Despite these concerns, the 'standard' set of perspectives remains the most common, and traditionally is arrayed on the strategy map in the sequence (from bottom to top) "Learning & Growth", "Internal Business Processes", "Customer", "Financial" with causal arrows tending to flow "up" the page.

The 'standard' set of perspectives is arranged in the sequence (bottom to top) to allow a sequential linkage from the investment perspective of Learning and Growth to the outcome perspectives of Customer and Financial. A well-designed strategy map will allow the author to 'tell a story' from the bottom to the top along the lines of "If we invest in (training, education etc) it will allow us to improve our Internal Processes which will impact our Customers (in a positive way) and improve our Financial results. In other words, Learning and Growth drive Internal Process change which impacts Customer Satisfaction which in turn improves Profitability. In the early part of the century, it was recognized that the perspective Learning and Growth was lacking significant investment areas, that of infrastructure and IT. Today, the lower-most perspective has been renamed to Organisational Capacity.
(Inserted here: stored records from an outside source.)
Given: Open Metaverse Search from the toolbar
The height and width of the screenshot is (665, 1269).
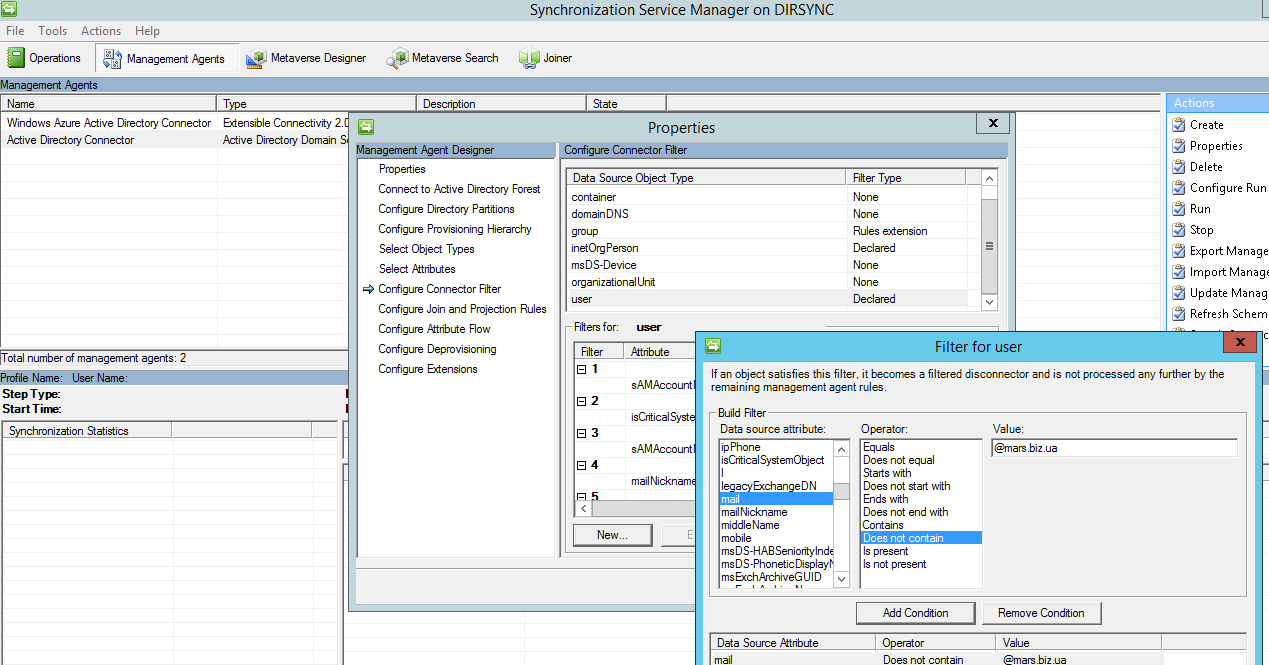Looking at the screenshot, I should tap(443, 58).
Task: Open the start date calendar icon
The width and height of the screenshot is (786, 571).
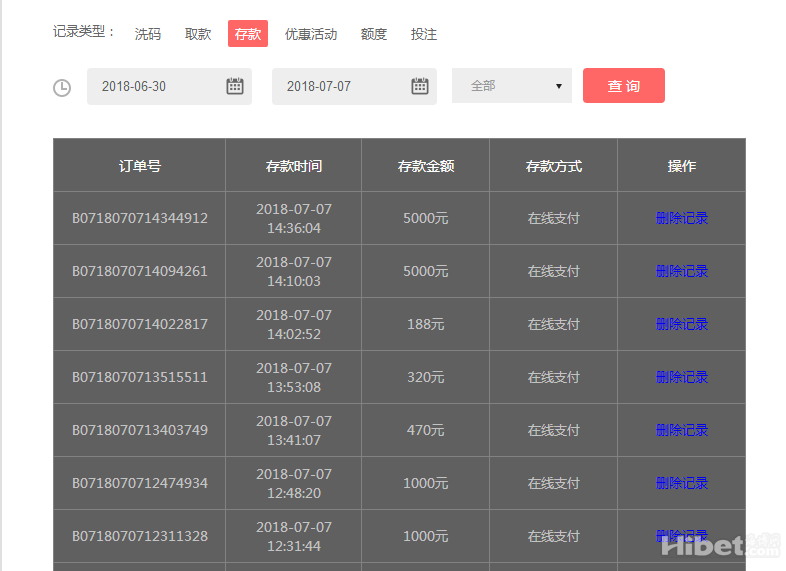Action: coord(235,86)
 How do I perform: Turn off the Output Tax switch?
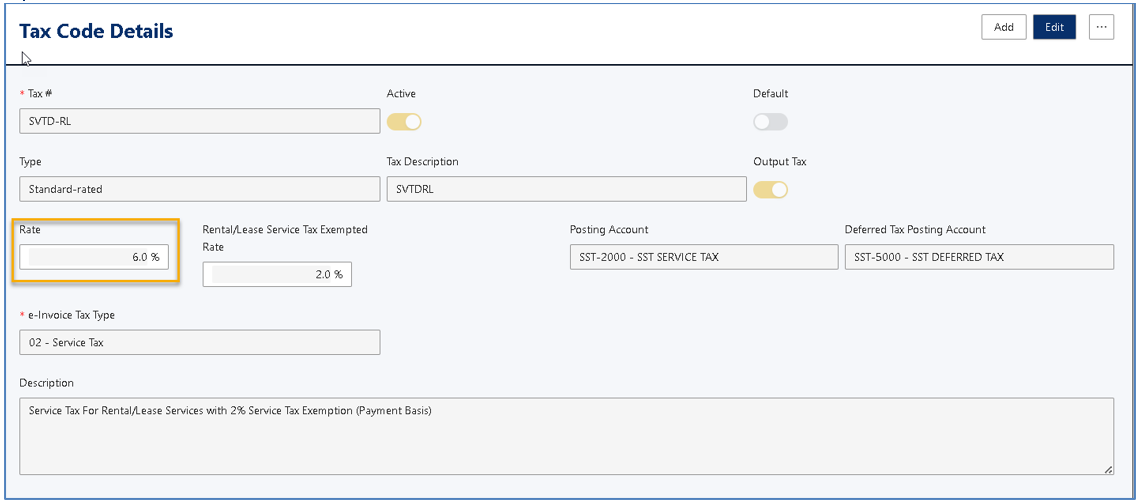point(770,189)
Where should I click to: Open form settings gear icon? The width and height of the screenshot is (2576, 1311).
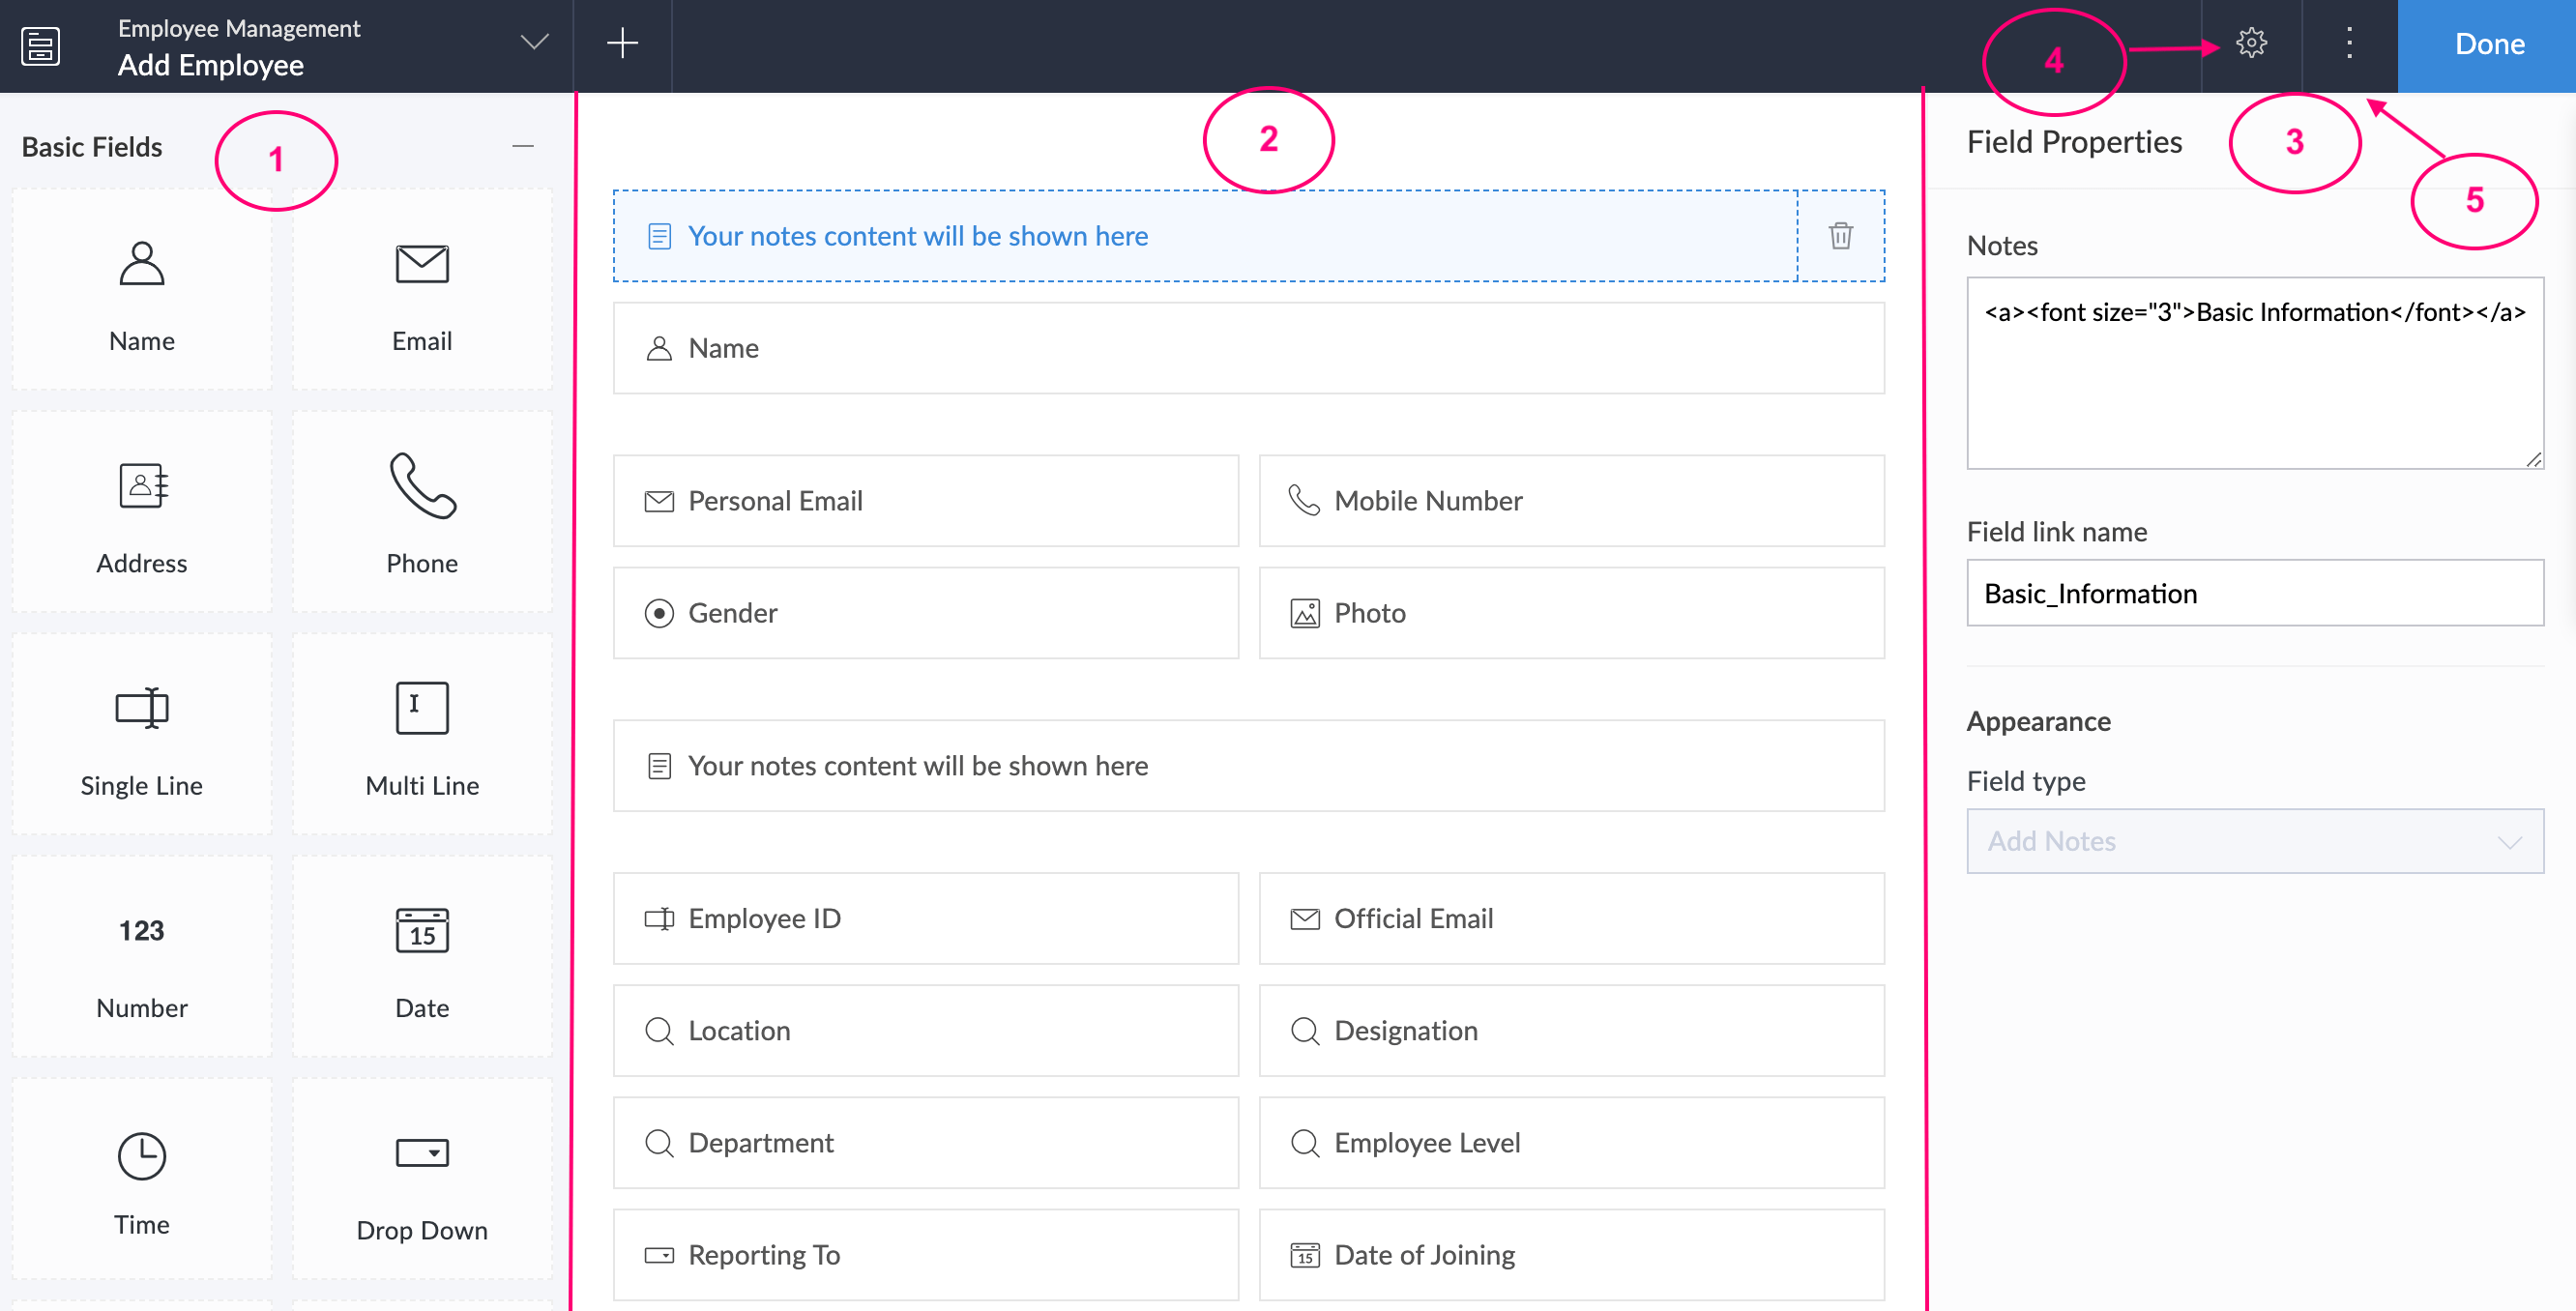coord(2251,43)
== Links between the strategy map and strategy development ==

The strategy map is a device that promotes three stages of conversation during the strategy development, implementation and learning process
- First to capture a strategy from a management team. To promote discussion amongst that team on the strategy, so they all leave the room telling the same story of their strategy.
- Secondly to communicate the strategy, focus organization efforts, and choose appropriate measures to report on an organisation's progress in implementing a strategy.
- Finally to provide a basis to review and potentially revise the strategy — not simply the measures or targets — and to support conversations and decision making, as the team learns from the strategy's implementation.
Over the years many have suggested that it can be used as, in part, a strategy development tool. Kaplan & Norton in their book The Strategy Focused Organisation argue that organisations could adopt 'industry standard' templates (basically a set of pre-determined strategic objectives).